(Exercise goal)
Take the records underneath and set them down exactly.
Material provided: Begin
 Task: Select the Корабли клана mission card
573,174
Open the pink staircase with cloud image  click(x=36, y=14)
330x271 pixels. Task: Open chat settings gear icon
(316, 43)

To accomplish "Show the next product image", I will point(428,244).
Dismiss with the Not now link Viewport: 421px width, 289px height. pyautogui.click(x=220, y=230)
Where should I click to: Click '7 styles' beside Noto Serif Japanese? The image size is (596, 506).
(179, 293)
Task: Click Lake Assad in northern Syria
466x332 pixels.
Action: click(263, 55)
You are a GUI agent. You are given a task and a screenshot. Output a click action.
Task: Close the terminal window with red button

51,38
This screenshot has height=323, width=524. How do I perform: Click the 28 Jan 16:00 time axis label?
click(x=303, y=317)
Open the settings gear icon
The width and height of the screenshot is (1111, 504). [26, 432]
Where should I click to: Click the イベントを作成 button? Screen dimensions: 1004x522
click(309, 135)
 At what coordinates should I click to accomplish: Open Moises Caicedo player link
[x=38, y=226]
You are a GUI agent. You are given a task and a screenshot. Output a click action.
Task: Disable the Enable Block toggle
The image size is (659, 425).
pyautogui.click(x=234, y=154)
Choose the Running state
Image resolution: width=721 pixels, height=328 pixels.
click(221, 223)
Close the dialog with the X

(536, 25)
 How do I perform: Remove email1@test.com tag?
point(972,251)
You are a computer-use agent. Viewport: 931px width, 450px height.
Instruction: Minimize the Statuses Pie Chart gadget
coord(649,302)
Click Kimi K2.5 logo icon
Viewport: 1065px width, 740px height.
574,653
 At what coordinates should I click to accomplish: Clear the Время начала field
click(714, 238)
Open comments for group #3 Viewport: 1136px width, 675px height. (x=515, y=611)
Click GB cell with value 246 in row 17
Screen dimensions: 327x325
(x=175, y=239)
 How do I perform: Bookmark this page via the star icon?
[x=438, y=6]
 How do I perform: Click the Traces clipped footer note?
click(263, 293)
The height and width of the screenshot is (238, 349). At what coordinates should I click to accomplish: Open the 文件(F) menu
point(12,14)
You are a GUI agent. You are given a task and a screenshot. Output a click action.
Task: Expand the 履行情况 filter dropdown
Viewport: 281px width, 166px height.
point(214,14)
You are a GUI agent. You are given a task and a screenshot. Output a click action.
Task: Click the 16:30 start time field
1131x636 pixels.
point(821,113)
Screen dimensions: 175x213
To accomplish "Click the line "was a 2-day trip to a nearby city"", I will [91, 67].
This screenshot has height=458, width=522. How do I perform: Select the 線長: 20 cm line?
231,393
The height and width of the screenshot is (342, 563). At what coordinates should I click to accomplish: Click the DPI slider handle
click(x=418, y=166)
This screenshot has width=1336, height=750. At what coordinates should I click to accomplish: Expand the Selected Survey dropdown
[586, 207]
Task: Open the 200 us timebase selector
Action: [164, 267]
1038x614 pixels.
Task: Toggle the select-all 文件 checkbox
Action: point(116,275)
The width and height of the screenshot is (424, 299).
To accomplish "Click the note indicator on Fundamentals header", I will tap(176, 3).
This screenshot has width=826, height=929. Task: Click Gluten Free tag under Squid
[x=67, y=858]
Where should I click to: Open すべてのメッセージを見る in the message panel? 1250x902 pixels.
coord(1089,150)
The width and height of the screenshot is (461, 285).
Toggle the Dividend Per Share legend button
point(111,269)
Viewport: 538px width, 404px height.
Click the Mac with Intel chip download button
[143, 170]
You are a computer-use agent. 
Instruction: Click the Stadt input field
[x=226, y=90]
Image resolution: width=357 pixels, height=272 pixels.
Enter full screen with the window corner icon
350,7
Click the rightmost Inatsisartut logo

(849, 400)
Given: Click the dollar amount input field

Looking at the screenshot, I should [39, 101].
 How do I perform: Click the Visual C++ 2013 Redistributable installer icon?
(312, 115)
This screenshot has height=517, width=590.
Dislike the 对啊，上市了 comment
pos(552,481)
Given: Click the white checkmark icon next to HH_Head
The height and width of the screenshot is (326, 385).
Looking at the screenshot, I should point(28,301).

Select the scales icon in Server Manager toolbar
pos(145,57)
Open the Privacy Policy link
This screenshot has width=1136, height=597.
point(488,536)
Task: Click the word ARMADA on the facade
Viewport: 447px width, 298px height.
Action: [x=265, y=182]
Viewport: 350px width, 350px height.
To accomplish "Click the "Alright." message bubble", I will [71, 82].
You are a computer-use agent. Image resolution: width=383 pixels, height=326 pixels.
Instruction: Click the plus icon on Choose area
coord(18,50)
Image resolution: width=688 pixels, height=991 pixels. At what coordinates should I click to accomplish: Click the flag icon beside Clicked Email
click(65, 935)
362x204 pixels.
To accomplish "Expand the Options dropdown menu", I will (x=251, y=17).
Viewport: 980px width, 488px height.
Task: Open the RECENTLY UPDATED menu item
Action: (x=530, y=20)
Material provided: End
(Answer for the task)
 Task: Select the Корабли клана mission card
573,174
Open the pink staircase with cloud image  click(x=36, y=14)
330x271 pixels. Task: Open chat settings gear icon
(316, 43)

To accomplish "Show the next product image", I will point(428,244).
Dismiss with the Not now link Viewport: 421px width, 289px height. pyautogui.click(x=220, y=230)
Where should I click to: Click '7 styles' beside Noto Serif Japanese? The image size is (596, 506).
(179, 293)
Task: Click Lake Assad in northern Syria
466x332 pixels.
Action: click(263, 55)
You are a GUI agent. You are given a task and a screenshot. Output a click action.
Task: Close the terminal window with red button

51,38
This screenshot has height=323, width=524. How do I perform: Click the 28 Jan 16:00 time axis label?
click(x=303, y=317)
Open the settings gear icon
The width and height of the screenshot is (1111, 504). [26, 432]
Where should I click to: Click the イベントを作成 button? Screen dimensions: 1004x522
click(309, 135)
 At what coordinates should I click to accomplish: Open Moises Caicedo player link
[x=38, y=226]
You are a GUI agent. You are given a task and a screenshot. Output a click action.
Task: Disable the Enable Block toggle
The image size is (659, 425).
pyautogui.click(x=234, y=154)
Choose the Running state
Image resolution: width=721 pixels, height=328 pixels.
click(221, 223)
Close the dialog with the X

(536, 25)
 How do I perform: Remove email1@test.com tag?
point(972,251)
You are a computer-use agent. Viewport: 931px width, 450px height.
Instruction: Minimize the Statuses Pie Chart gadget
coord(649,302)
Click Kimi K2.5 logo icon
Viewport: 1065px width, 740px height.
574,653
 At what coordinates should I click to accomplish: Clear the Время начала field
click(714, 238)
Open comments for group #3 Viewport: 1136px width, 675px height. (x=515, y=611)
Click GB cell with value 246 in row 17
Screen dimensions: 327x325
(x=175, y=239)
 How do I perform: Bookmark this page via the star icon?
[x=438, y=6]
 How do I perform: Click the Traces clipped footer note?
click(263, 293)
The height and width of the screenshot is (238, 349). At what coordinates should I click to accomplish: Open the 文件(F) menu
point(12,14)
You are a GUI agent. You are given a task and a screenshot. Output a click action.
Task: Expand the 履行情况 filter dropdown
Viewport: 281px width, 166px height.
point(214,14)
You are a GUI agent. You are given a task and a screenshot. Output a click action.
Task: Click the 16:30 start time field
1131x636 pixels.
point(821,113)
Screen dimensions: 175x213
To accomplish "Click the line "was a 2-day trip to a nearby city"", I will [91, 67].
This screenshot has height=458, width=522. How do I perform: Select the 線長: 20 cm line?
231,393
The height and width of the screenshot is (342, 563). At what coordinates should I click to accomplish: Click the DPI slider handle
click(x=418, y=166)
This screenshot has width=1336, height=750. At what coordinates should I click to accomplish: Expand the Selected Survey dropdown
[586, 207]
Task: Open the 200 us timebase selector
Action: [164, 267]
1038x614 pixels.
Task: Toggle the select-all 文件 checkbox
Action: point(116,275)
The width and height of the screenshot is (424, 299).
To accomplish "Click the note indicator on Fundamentals header", I will tap(176, 3).
This screenshot has width=826, height=929. Task: Click Gluten Free tag under Squid
[x=67, y=858]
Where should I click to: Open すべてのメッセージを見る in the message panel? 1250x902 pixels.
coord(1089,150)
The width and height of the screenshot is (461, 285).
Toggle the Dividend Per Share legend button
point(111,269)
Viewport: 538px width, 404px height.
Click the Mac with Intel chip download button
[143, 170]
You are a computer-use agent. 
Instruction: Click the Stadt input field
[x=226, y=90]
Image resolution: width=357 pixels, height=272 pixels.
Enter full screen with the window corner icon
350,7
Click the rightmost Inatsisartut logo

(849, 400)
Given: Click the dollar amount input field

Looking at the screenshot, I should [39, 101].
 How do I perform: Click the Visual C++ 2013 Redistributable installer icon?
(312, 115)
This screenshot has height=517, width=590.
Dislike the 对啊，上市了 comment
pos(552,481)
Given: Click the white checkmark icon next to HH_Head
The height and width of the screenshot is (326, 385).
Looking at the screenshot, I should point(28,301).

Select the scales icon in Server Manager toolbar
pos(145,57)
Open the Privacy Policy link
This screenshot has width=1136, height=597.
point(488,536)
Task: Click the word ARMADA on the facade
Viewport: 447px width, 298px height.
Action: [x=265, y=182]
Viewport: 350px width, 350px height.
To accomplish "Click the "Alright." message bubble", I will [71, 82].
You are a computer-use agent. Image resolution: width=383 pixels, height=326 pixels.
Instruction: Click the plus icon on Choose area
coord(18,50)
Image resolution: width=688 pixels, height=991 pixels. At what coordinates should I click to accomplish: Click the flag icon beside Clicked Email
click(65, 935)
362x204 pixels.
To accomplish "Expand the Options dropdown menu", I will (x=251, y=17).
Viewport: 980px width, 488px height.
Task: Open the RECENTLY UPDATED menu item
Action: (x=530, y=20)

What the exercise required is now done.